**問題**
• 1. 音声データ検索の文書にある「本発明は、音声データを検索するシステムに関するものである。」という文を英語に訳してください。
• 2. 音声データ検索の文書の「音声データ検索システムおよびそのためのプログラム」から「本発明は、音声データを検索するシステムに関するものである。」までを、そのまま書き写してください。
• 3. 音声データ検索の文書では、「サブワード」は何を指す名称だと説明されていますか。

**文書本文**
- - -

説明

音声データ検索システムおよびそのためのプログラム

【課題】
音声データ検索システムにおいて、検索結果の正解/不正解の判定を容易に行うことができるようにする。
【解決手段】
音声データ検索システムにおいて、キーワードを入力する入力装置112と、入力された前記キーワードを音素表記へ変換する音素変換部106と、音素表記のキーワードを元に音声データ中で当該キーワードが発話された個所を検索する音声データ探索部105と、ユーザごとの音素混同行列103に基づいて、ユーザが聴取混同する可能性のある対照キーワードの集合を生成する対照キーワード生成部107と、前記音声データ探索部105からの検索結果および前記対照キーワード生成部107からの前記対照キーワードをユーザへ提示する検索結果提示部110を備える。

【発明の詳細な説明】
【技術分野】
【0001】
本発明は、音声データを検索するシステムに関するものである。
【背景技術】
【0002】
近年のストレージデバイスの大容量化に伴い、大量の音声データが蓄積されるようになってきている。従来の多くの音声データベースでは、音声データを管理するために音声が録音された時刻の情報を付与し、その情報を元に所望の音声データを検索することが行われてきた。しかしながら、時刻情報に基づく検索では、所望の音声が発話された時刻を予め知っている必要があり、特定のキーワードが発話中に含まれる音声を検索するといった用途には不向きであった。特定のキーワードが発話中に含まれる音声を検索する場合、音声を始めから終わりまで聴取する必要があった。
【0003】
そこで、音声データベース中の特定のキーワードが発話された時刻を自動的に検出する技術が開発されている。代表的な手法のひとつであるサブワード検索法では、まずサブワード認識処理によって、音声データをサブワード列へと変換しておく。ここでサブワードとは音素や音節など、単語よりも細かい単位を指す名称である。キーワードが入力されると、当該キーワードのサブワード表現と音声データのサブワード認識結果を比較し、サブワードの一致度が高い個所を検出することにより、音声データ中で当該キーワードが発話されている時刻を検出する(特許文献1、非特許文献1)。また、非特許文献2で示されているワードスポッティング法では、音素単位の音響モデルを組み合わせることで当該キーワードの音響モデルを生成し、当該キーワード音響モデルと音声データとの照合を行うことで、音声データ中で当該キーワードが発話された時刻の検出を行う。

- - -

**提供データ**
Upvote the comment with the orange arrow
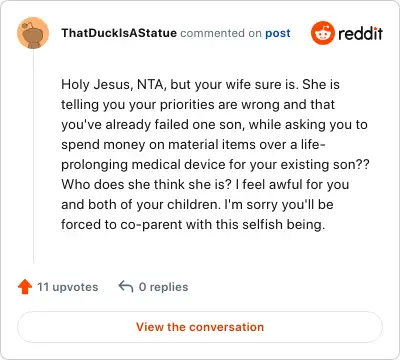This screenshot has height=360, width=400. [25, 287]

- - -

**解答**
• 1. The present invention relates to a system for searching voice data.

• 2.
音声データ検索システムおよびそのためのプログラム

【課題】
音声データ検索システムにおいて、検索結果の正解/不正解の判定を容易に行うことができるようにする。
【解決手段】
音声データ検索システムにおいて、キーワードを入力する入力装置112と、入力された前記キーワードを音素表記へ変換する音素変換部106と、音素表記のキーワードを元に音声データ中で当該キーワードが発話された個所を検索する音声データ探索部105と、ユーザごとの音素混同行列103に基づいて、ユーザが聴取混同する可能性のある対照キーワードの集合を生成する対照キーワード生成部107と、前記音声データ探索部105からの検索結果および前記対照キーワード生成部107からの前記対照キーワードをユーザへ提示する検索結果提示部110を備える。

【発明の詳細な説明】
【技術分野】
【0001】
本発明は、音声データを検索するシステムに関するものである。

• 3. 音素や音節など、単語よりも細かい単位を指す名称です。